After getting fired, Dad stayed in bed and read from a pile of old
New York Review of Books
that we dragged from the rectory to each new rented house.
He read books about history, science, and psychology. Once he was over the shock, he started to get enthusiastic: church doctrine was draconian; we’d figure out our own relationship to God. He gathered us together and explained that we were going to make a fresh start in Virginia.
It would have been nice if my mother was the strong, long-suffering type, but this was not the case; with every move she got a bit more unhinged. When we were supposed to be asleep, she cried to my father about how unhappy she was. Explained the she felt like a zero, a nothing. Listening to her, I tried to judge her freak-out level. She was at a 5 pretty much all the time. Brow furrowed, vaguely unhappy. Often, say, around the dinner table, she got to a 4 or even a 3 if my dad was sullen or my little brother complained about the food. She’d been at a 2 the whole drive down, but now she was at a 3, a good 3, not a bad 3.
When we got back to our room the owner’s wife had made up our beds, vacuumed, given us new towels. She was skinny as a skeleton as she pushed her cart, loaded with tiny bars of soap, glasses in white paper, and clean towels. Every day while she worked inside the rooms, jerking her bones around as she pushed the vacuum, I gazed at the cart until I got up enough courage to ask for more motel writing paper. She turned off the vacuum, gave me a sour look, and told me the stationery wasn’t kiddie stuff, but she guessed I could have a page or two. She didn’t know I was writing a long letter to Francie
A Tree Grows in Brooklyn
, telling her about myself and also how sorry I was her father drank.

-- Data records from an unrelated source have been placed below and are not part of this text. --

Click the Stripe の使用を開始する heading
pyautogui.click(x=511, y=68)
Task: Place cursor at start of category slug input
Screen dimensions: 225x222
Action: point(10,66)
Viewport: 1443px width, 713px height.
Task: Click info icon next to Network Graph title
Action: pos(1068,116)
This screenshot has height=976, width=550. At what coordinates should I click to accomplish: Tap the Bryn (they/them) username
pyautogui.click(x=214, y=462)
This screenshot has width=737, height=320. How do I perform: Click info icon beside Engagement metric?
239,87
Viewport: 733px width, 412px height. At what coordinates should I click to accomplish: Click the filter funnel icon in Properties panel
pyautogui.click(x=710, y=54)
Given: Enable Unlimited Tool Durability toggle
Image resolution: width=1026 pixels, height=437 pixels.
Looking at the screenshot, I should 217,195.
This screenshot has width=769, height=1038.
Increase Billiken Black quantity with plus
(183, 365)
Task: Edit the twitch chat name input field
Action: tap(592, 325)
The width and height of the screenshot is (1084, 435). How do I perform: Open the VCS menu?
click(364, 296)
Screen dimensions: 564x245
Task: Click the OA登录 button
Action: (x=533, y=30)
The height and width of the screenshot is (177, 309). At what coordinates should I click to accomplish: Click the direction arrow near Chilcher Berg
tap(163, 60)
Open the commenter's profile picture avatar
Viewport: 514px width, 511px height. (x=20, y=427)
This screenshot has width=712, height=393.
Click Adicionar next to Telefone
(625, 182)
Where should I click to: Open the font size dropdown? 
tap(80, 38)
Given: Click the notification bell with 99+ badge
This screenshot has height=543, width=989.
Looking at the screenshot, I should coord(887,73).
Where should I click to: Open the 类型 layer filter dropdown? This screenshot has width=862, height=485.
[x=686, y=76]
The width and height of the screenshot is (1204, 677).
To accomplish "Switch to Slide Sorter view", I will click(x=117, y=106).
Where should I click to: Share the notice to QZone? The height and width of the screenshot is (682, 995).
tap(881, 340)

By midweek we still hadn’t moved into our duplex in Bent Tree. We no longer walked down the highway, parking lot to parking lot, to Sambo’s for dinner, but instead ate American cheese sandwiches and chips from a big foil bag we bought at the convenience store.
After dinner we took baths and got into our pajamas, and our mother let us out in front of our room to play in the parking lot. Across the street the Fiji Island was lit up so we could see the huge carved Easter Island statues on either side of the bamboo doors. The sign out front, bookended by plastic palm trees, read
PINA COLADAS—TWO FOR THREE DOLLARS
. For some reason nobody could explain, an old railroad car sat to one side of the parking lot. My mom knocked on the window from inside our room, pointed to the highway and shook her head vigorously. Then she leaned against the orange headboard and read a magazine, occasionally glancing to the television screen where Nixon’s head was huge and wiggly like the bobblehead dogs older people liked to put in the back windows of their cars.